If we care about something other than parsimony, we may not agree that the universe is filled with tables. Maybe we slice it up quite differently and tables exist orthogonal to our ontology.


I'm asking what reification is, period, and what it has to do with what's in reality (the thing that bites you regardless of what you think).

This seems straightforward to me: reification is a process by which our brain picks out patterns/features and encodes them so we can recognize them again and make sense of the world given our limited hardware.

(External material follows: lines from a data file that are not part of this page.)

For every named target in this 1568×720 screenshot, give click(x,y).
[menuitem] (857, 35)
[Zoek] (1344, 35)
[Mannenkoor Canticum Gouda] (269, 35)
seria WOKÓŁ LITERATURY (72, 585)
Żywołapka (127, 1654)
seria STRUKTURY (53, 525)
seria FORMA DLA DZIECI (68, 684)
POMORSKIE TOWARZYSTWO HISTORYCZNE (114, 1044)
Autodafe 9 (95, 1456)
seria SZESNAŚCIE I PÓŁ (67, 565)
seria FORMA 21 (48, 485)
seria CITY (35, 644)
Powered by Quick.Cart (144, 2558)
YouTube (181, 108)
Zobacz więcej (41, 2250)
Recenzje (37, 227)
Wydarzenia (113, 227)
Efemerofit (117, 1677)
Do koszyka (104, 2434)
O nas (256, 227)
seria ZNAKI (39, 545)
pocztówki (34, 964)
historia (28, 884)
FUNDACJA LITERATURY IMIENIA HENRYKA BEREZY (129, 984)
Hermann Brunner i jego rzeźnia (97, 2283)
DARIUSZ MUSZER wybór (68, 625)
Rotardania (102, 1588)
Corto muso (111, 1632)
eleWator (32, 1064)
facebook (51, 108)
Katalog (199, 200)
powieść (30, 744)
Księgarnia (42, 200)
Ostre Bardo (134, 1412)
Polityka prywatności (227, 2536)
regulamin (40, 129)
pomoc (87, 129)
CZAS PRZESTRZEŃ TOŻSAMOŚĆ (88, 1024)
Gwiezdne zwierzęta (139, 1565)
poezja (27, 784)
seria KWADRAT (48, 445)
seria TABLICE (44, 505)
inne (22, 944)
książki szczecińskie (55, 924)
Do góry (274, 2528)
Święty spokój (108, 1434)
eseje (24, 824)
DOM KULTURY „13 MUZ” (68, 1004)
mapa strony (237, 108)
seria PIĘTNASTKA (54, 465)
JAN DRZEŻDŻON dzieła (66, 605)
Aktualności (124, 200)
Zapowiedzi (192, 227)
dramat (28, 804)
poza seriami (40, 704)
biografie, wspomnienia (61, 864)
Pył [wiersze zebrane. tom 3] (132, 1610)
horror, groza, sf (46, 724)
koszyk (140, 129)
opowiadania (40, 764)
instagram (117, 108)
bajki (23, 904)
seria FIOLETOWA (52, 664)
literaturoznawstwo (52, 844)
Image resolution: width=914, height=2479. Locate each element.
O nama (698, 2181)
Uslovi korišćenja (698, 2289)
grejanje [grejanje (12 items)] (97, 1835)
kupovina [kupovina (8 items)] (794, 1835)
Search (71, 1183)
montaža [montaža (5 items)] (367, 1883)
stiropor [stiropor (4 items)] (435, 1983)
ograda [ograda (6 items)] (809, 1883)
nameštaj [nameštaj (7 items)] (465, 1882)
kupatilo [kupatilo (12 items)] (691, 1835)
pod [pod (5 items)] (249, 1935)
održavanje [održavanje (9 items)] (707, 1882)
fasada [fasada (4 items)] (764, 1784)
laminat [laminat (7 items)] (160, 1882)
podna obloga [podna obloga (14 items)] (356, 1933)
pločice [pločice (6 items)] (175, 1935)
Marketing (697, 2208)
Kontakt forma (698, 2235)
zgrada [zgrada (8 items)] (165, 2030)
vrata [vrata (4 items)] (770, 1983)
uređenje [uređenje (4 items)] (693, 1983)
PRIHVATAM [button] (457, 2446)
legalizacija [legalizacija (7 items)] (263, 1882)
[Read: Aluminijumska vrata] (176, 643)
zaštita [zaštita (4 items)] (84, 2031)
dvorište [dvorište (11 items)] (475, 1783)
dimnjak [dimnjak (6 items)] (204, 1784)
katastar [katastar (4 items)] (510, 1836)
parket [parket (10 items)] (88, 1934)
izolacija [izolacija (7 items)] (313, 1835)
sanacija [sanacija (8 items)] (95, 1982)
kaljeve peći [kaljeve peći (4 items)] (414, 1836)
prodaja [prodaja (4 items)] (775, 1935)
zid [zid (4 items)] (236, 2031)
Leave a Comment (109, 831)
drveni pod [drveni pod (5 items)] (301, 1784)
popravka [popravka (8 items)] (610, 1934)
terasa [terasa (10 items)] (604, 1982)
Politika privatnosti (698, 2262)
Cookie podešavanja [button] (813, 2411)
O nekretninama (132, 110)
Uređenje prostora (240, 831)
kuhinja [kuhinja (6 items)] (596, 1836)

We can then think in terms of those patterns and gloss over the details because the details often aren't relevant for various things.

The reason we reify things one way versus another depends on what we care about, i.e. our purposes.

I didn't link it in my original reply by work on natural abstractions is also related. My take is that if natural abstractions exist they don't actually rehabilitate noumena but they do explain why it intuitively feels like there are noumena. However abstractions are still phenomena (except insofar as all phenomena are of course embedded in the world) even if they are picking up on what I might metaphorically describe as the natural contours of the territory.


How do they explain why it feels like there are noumena? (Also by "feels like" I'd want to include empirical observations of nexusness.)

To me this seems obvious: noumena feel real to most people because they're captured by their ontology. It takes a lot of work for a human mind to learn not to jump straight from sensation to reification, and even with training there's only so much a person can do because the mind has lots of low-level reification "built in" that happens prior to conscious awareness. Cf. noticing


Are you asking what a thing is, as opposed to a non thing?

"Thing" might be the broadest of all categories...or it might contrast with traditional categories, like, "event", "process", "state", "property", "relation", "type", "law" etc.

Speaking of which...ontology is a thing , in the Buffyesque sense...there are thousands of years of prior art available. So there is no particular need to reinvent the subject from scratch.

Wikipedia’s Kant says: Noumena can’t be directly perceived and can’t be known, they are completely eternally external to and separated from minds.

Errmmm...I think that would be a paraphrase.